Still reading stuff and trying to understand the code, but the learning curve is pretty flat at the beginning.

DrChat commented 7 years ago

Nope! We don't want to leverage RenderPass to create a renderpass for blitting. The blitter will track all rendering state necessary to blit images.

The blitter does indeed come with both VS/PS. The real magic will happen in the PS.

We'll have to wrap the VkImages as the API does not allow us to directly sample/draw them.

cesys commented 7 years ago

This stuff is a real mess. The object model of Vulkan is extremely complicated and I really don't know where to start with the integration. Is it possible to have a chat session about this topic so that I clarify some doubts?

DrChat commented 7 years ago

Just ask your questions on IRC. I see you do that, but you keep leaving afterwards - you'll have to idle in there until somebody replies.

cesys commented 7 years ago

Last time I posted a question I waited for more than a couple of hours.
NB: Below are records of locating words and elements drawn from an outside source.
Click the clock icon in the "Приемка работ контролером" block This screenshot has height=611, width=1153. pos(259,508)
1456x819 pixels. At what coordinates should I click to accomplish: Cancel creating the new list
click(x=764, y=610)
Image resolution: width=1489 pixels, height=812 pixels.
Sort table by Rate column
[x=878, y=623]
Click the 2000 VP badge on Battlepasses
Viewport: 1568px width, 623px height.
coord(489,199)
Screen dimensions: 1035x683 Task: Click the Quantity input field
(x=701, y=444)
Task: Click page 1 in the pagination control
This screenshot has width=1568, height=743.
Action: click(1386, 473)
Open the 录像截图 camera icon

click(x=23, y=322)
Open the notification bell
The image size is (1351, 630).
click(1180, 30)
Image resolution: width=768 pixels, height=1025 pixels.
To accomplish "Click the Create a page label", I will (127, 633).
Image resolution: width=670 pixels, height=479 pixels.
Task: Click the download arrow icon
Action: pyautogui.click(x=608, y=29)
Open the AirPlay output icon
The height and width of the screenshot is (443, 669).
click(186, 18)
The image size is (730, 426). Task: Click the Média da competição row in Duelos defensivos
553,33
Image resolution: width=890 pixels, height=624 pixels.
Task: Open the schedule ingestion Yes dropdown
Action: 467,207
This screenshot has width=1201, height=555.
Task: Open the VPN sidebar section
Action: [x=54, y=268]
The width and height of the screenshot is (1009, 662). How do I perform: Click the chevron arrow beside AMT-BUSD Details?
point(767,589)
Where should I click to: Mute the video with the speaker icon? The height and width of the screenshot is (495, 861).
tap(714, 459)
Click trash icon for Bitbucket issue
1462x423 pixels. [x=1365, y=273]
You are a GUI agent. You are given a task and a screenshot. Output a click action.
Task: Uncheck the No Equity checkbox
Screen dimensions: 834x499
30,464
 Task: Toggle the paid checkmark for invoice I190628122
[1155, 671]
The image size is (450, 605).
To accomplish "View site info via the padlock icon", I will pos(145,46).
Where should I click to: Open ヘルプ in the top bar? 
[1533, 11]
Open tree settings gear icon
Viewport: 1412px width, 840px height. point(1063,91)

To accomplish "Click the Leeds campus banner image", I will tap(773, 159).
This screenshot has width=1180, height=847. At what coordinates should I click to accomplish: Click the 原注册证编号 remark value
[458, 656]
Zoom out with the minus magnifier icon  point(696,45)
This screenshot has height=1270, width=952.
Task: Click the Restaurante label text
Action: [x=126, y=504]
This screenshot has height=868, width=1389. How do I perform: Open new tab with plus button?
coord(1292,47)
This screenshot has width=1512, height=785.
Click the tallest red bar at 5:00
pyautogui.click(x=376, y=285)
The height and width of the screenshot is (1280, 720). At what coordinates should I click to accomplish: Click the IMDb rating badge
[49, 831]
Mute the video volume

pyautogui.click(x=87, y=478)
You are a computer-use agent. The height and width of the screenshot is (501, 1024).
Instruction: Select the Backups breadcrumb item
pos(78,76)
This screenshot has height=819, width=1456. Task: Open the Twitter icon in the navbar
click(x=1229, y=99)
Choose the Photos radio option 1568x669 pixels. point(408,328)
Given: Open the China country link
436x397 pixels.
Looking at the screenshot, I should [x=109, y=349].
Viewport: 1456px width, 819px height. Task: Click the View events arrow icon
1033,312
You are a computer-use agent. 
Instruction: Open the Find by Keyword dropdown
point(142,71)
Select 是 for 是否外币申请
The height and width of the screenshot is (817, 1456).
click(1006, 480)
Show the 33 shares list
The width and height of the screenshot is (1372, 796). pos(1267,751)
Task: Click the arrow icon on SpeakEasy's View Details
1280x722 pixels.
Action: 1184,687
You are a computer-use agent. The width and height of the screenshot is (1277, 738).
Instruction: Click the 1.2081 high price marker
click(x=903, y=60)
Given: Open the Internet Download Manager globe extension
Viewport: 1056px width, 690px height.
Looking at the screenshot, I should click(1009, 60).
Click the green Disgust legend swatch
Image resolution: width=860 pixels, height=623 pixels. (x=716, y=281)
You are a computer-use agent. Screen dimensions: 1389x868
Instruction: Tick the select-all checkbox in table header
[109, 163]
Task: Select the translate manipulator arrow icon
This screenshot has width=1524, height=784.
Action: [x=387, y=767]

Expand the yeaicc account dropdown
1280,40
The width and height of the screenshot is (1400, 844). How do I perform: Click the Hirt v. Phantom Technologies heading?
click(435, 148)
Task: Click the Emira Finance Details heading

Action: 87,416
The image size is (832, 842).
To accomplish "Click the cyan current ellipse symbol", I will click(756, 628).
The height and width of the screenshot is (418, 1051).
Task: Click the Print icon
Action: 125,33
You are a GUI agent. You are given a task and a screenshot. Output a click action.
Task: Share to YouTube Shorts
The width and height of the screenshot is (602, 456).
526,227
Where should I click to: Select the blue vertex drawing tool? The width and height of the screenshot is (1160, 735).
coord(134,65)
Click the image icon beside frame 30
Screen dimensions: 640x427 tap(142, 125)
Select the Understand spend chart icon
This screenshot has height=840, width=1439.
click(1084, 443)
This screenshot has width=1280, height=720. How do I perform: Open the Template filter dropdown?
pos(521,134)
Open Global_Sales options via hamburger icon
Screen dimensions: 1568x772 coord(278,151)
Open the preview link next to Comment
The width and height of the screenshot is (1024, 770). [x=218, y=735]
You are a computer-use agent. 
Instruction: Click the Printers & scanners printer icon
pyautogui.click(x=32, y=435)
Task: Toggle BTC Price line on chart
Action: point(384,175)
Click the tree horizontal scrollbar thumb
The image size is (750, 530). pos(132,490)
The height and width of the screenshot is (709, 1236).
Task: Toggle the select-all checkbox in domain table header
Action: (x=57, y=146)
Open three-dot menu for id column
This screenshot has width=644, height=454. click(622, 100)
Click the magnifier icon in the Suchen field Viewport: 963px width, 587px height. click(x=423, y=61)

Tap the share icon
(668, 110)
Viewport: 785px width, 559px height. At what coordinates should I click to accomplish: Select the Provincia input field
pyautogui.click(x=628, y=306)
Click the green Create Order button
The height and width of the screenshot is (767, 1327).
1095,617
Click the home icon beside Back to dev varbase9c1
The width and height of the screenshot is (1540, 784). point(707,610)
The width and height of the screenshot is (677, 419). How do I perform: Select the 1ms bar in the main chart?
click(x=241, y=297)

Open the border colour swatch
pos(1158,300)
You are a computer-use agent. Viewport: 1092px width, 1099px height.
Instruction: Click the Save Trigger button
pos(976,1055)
Also, as of now, I tried so many times to ask questions there and I never get any answers that it seems silly to keep trying. I can't leave the IRC chat opened 24/7, unfortunately.

Parovozik commented 7 years ago

Ingame on current builds (Vulkan). Visible only HUD and some lighting effects xenia fist of star 1 vk mp4_snapshot_02 47_ 2017 04 12_03 18 01 xenia fist of star 1 vk mp4_snapshot_02 47_ 2017 04 12_03 18 22

jackchentwkh commented 7 years ago

you have to use a 7-24 client for IRC in order to keep all the conversation logged. That's not possible for everyone. I have the same problem, too. on the other hand, github has gitter_im, which is similar to IRC, but you don't have to be online for 7-24, all messages will be logged. Benvanik has a gitter im at Benvanik/Xenia, why not use that? or create a new one?

cesys commented 7 years ago

@jackchentwkh , I'll try that but it seems to unrelated to the xenia-dev IRC channel. @Parovozik , which build are you using. In the latest build you should get an assertion about some missing shader translations before entering the ingame. Did you commented the assertion an recompiled? Anyway, that's where I've got too after commenting the assertion, but before taking a look to the missing shader translations I wanted to get familiar to Vulkan/Xenia integration through this reds/blues swap issue.

cesys commented 7 years ago

@DrChat , any news about the render pass on VkImages? Did you gathered any thoughts on that?